Constraining a model to make it simpler and reduce the risk of overfitting is called **regularization**. It generally consists on giving the model less degrees of freedom (for example, reducing the slope of a linear regressor). The amount of regularization to be applied during training can be determined by a **hyperparameter**, which is a parameter, not of the model, but of the learning algorithm itself. Hyperparameters are chosen by the programmer before the training and are not modified during training, but insetad condition it.

**Underfitting** is the opposite of overfitting: it happens when the model is not complex enough to learn the relevant information from the training data. There are 2 main ways to fix this:
- Make the model more complex, by either reducing the amount of regularization or choosing a more powerful algorithm.
- Feed betetr features to the learning algorithm.

## 1.5 - Testing and validating

To measure the performance of a machine learning model before actually deploying it, a subset of the data, called the **test set**, is separated from the training data and fed to the model to see how well it performs on data that it's never seen before. The error rate on the test set is called **generalization error**, and it's a better estimate of the model's actual performance than the training error.

Usually, about 80% of the data is used for training and 20% for testing, but on very large datasets, the test set percentage can be much lower.

When trying to choose the best model, or the best hyperparameter values for a particular model, you might run into the problem that the model that performs the best on the dataset ends up underperforming on new data. This is because, by tuning the model to perform best on the test set, you are in a sense overfitting the model to it. The solution for this is **holdout validation**, that is, you separate part of the traning set, called the **validation set**, and train models with multiple hyperparameters on the reduced set, picking the best one based on their performance on the validation set. One chosen, you add the validation set to the trainign set again and train the best model on the full training set, evaluating its performance on the test set. 

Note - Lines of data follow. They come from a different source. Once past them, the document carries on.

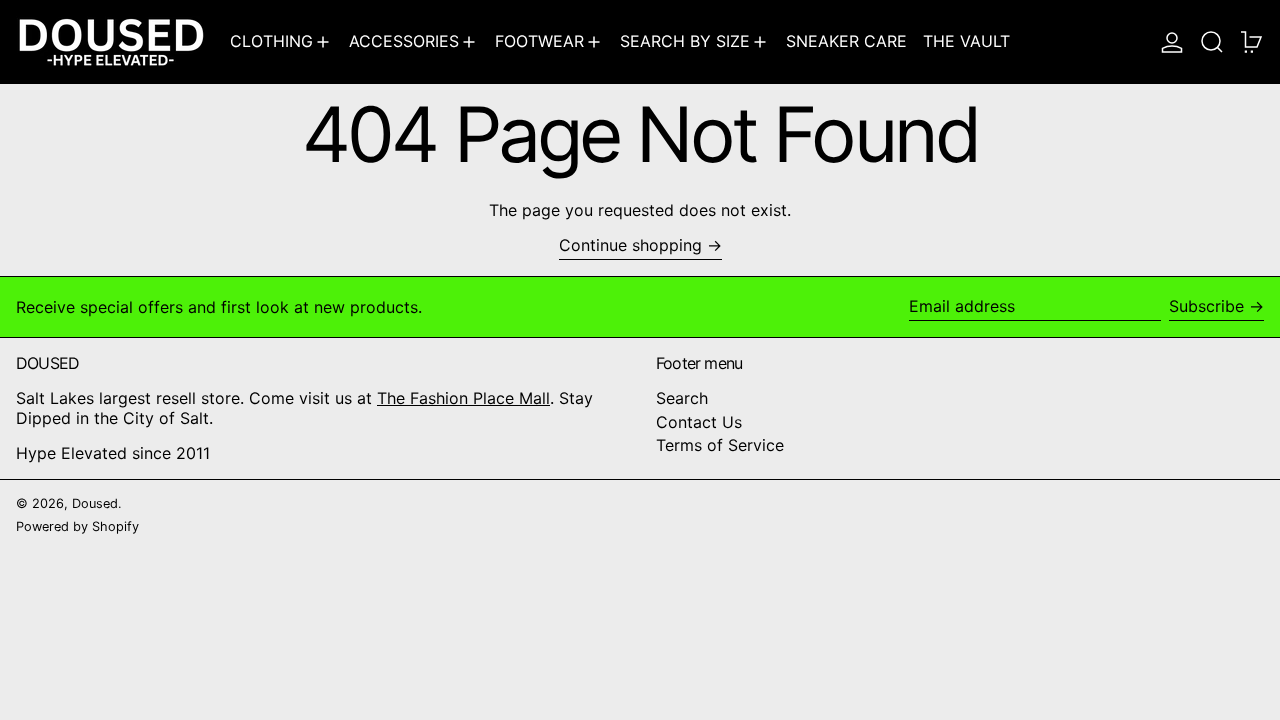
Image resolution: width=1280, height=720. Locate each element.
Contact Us (699, 422)
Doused (95, 503)
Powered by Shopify (77, 526)
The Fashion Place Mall (463, 398)
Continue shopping (630, 245)
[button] (1212, 41)
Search (682, 398)
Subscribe (1206, 306)
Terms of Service (720, 445)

This process might be problematic when the validation set is too small (not enough information to pick the best model) or too big (the training set with and without validation is too different). A way to solve this is **cross validation**, in which models are trained and evaluated using many small validation sets, averaging all the validations to get the best model. This process, however, multiplies the training time for the number of validation sets.